#### [EXERCISE PROMPT]
Give again only the lines from the line that holds "At what coordinates" to the end of the data, inclusive, omitting all pictures.
╔══
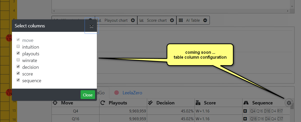The height and width of the screenshot is (122, 301).
Task: Toggle the sequence column checkbox
Action: pos(18,80)
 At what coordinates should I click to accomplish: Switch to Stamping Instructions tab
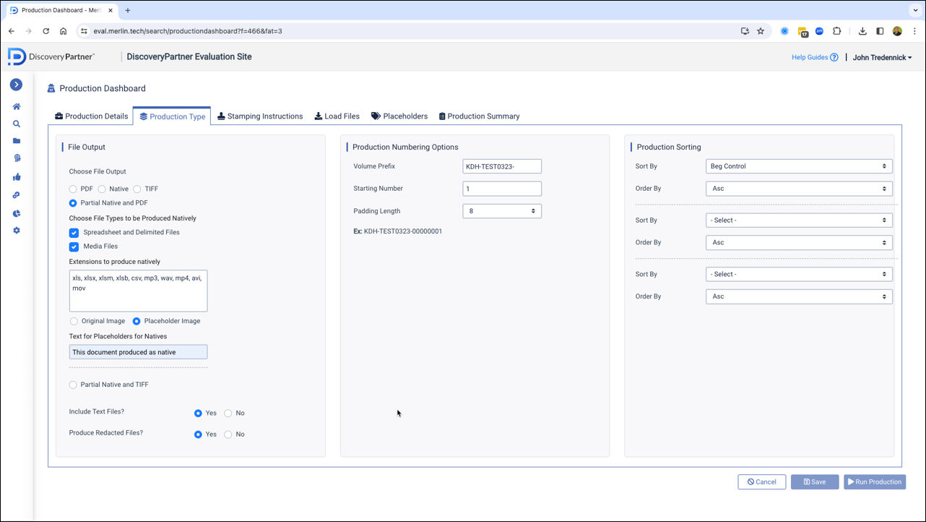[x=260, y=116]
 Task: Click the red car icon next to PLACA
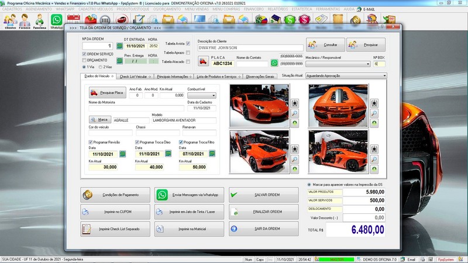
╚══
#### [RESULT OF THE EXERCISE]
 At what coordinates should I click to accomplish: Switch to Stamping Instructions tab
[x=260, y=116]
 Task: Click the red car icon next to PLACA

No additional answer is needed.